Só se evoluí empurrando a linha mais para frente. Inovações que mudam e melhoram o mundo sempre provocam resistência e discussão. Não há crescimento na zona de conforto, não há conforto na zona de crescimento. Querer melhorar um país com essa visão covarde e conservadora é impossível. Você está ali para agradar a todos ou para fazer o que é melhor para o povo? Quer ter seu nome escrito nos livros de história como aquele que fez a diferença ou só mais um cuzão que protegeu o status quo?

Juro que não compreendo essas pessoas que conseguem ter os instrumentos para revolucionar, melhorar ou mudar a realidade e se acovardam. Se não vai legalizar o aborto, joga limpo e diz que não é o momento. Mas não, parece querer ficar bem com todo mundo e contemporizar o tema. Não dá, amigão. Isso acaba mal. Isso termina com todo mundo puto da vida com você.

E ainda tem os filhos da puta agourentos dizendo “Viu? Viu? Tiraram a Dilma, agora aguenta”. Então quer dizer que a solução era ficar com uma corrupta que dá rombo de 170 BILHÕES no país? Não, obrigada. Não quero nem um nem outro. O fato de vir uma bosta no lugar não é motivo para deixar corrupto no poder e quem pensa o contrário pensa bem pequeno. O fato de ter tirado uma corrupta que deu um rombo de 170 BILHÕES não me obriga nem me faz merecedora de aturar um bosta que veio em seu lugar. Tenho todo o direito de reclamar o quanto quiser e de fazer te tudo para que esse (e quantos bostas vierem) caia(m).

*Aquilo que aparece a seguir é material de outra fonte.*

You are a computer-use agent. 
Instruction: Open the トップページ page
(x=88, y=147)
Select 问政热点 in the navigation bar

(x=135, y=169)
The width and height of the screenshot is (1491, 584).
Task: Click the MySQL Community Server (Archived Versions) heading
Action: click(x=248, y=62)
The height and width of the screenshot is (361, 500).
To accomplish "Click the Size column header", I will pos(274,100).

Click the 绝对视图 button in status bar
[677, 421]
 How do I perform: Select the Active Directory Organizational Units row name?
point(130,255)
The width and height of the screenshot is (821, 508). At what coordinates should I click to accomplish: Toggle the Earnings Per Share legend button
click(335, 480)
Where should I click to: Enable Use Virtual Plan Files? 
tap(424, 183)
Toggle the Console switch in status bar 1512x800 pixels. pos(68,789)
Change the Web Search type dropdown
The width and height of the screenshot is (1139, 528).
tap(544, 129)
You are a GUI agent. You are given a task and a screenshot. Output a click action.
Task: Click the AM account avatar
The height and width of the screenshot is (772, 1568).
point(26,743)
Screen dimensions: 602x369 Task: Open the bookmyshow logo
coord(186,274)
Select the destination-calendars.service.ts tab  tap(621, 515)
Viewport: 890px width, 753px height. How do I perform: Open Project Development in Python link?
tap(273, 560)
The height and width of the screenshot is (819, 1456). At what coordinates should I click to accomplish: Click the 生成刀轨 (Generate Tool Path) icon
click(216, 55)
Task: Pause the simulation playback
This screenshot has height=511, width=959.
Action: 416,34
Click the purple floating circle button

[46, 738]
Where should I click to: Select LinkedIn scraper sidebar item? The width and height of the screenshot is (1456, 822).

Viver para ver decisões vinculadas à saúde pública e ciência sendo discutidas com a igreja. Impressionante como o Brasil inventa toda semana um desgosto pior do que o outro para nos desanimar.

Para perguntar quem escreveu o texto de ontem, para dizer que em breve não poderemos mais usar métodos anticoncepcionais ou ainda para dizer que o novo governo está com o cu na mão por ser provisório: sally@desfavor.com

SOMIR

Posso ser suspeito por acreditar que o único trabalho para o qual crente está preparado é puxar carroça, mas quando alguém é indicado para ser ministro da saúde e começa a dizer asneiras desse nível, só reforça a ideia que é pós e não pré-conceito.

Vamos tirar algo logo do caminho: representantes da Igreja só tem algum discurso de autoridade no conhecimento da obra ficcional a qual se propuseram a estudar. Padres, bispos, pastores e gurus de todos os tipos por definição tem o mesmo grau de conhecimento da realidade de um grande fã de Harry Potter ou Senhor dos Anéis… leram livros sem nenhum embasamento científico ou compromisso com a realidade e lembram bem do que estava escrito neles.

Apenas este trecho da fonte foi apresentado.